Words are never to be rejected as meaningless or repugnant, if by any reasonable construction they may be made consistent and significant. Adams v. Massey, 184 N. Y. 62, 69, 76 N. E. 916.

[3] Is there light enough in the will to guide the court in ascertaining the intention and in endeavoring to preserve it? While it is true that courts from an early day have repeatedly upheld devises or bequests by implication, I find that the weight of authority sustains the position that the implication, to be effective, must be supported by some words of gift, and that a gift by implication will not result from words such as found here. Bradhurst v. Field, 135 N. Y. 564, 32 N. E. 113; Smith v. Dugan, 145 App. Div. 877, 130 N. Y. Supp. 649, affirmed 205 N. Y. 556, 98 N. E. 1116. In the instant case the clause contains no words of gift, nor any indication that the testator intended to effect a devise thereby. To hold otherwise would be doing violence to the language of the will. This point is not tenable.

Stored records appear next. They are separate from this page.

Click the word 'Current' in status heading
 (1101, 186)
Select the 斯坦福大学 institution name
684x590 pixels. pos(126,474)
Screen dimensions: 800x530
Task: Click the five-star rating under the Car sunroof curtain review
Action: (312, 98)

[4] As to the question of partial intestacy, the respondents urge that the second paragraph, which may be called the residuary clause, is broad and ample, under the rule laid down in Floyd v. Carow, 88 N. Y. 561, to carry all of the property owned by the decedent at his death. The intention to include is presumed, and an intention to exclude must appear from other parts of the will, or the residuary devisee will take.. [5-8] Upon a reading of the whole will it is not clear to my mind that the testator had the intention of making the respondents his general residuary beneficiaries. It is the court's judgment that his intention was to make them beneficiaries of a particular residue, although not defined in the second paragraph of the will, but which may be identified by reference to the context of the whole will. The intention of the testator must govern, and all the technical rules of construction must yield. The fundamental rule of construction relating to intestacy. must give way to testator's intention. Matter of James, 146 N. Y. 78, 40 N. E. 786, 48 Am. St. Rep. 774; Matter of Disney, 190 N. Y. 128, 82 N. E. 1093. What was the intention of the testator, and can that intention be sufficiently declared from the language of the will? However strict the technical rule of construction may be that the legacy will be deemed general, rather than specific, it must yield to the one which is the foundation of all interpretations of wills, that the intention of the testator must govern. Cramer v. Cramer, 35 Misc. Rep. 17, 71 N. Y. Supp. 60. The rule of presumption against intestacy is not a controlling guide to testator's intention. Raymond v. George, Junior, Re

public Ass'n, 82 Misc. Rep. 507, 513, 144 N. Y. Supp. 98, and cases cited. Where the presumption against partial intestacy is in conflict with the presumption against disherison (Close v. Farmers' Loan & Trust Co., 195 N. Y. 92, 100, 87 N. E. 1005), the weaker must prevail. As stated by Haight, J., the rule to the effect that the testator did not intend to die intestate "has many exceptions and is only occasionally followed." Matter of Disney, supra; Matter of Werlich, 230 N. Y. 516, 520, 130 N. E. 632.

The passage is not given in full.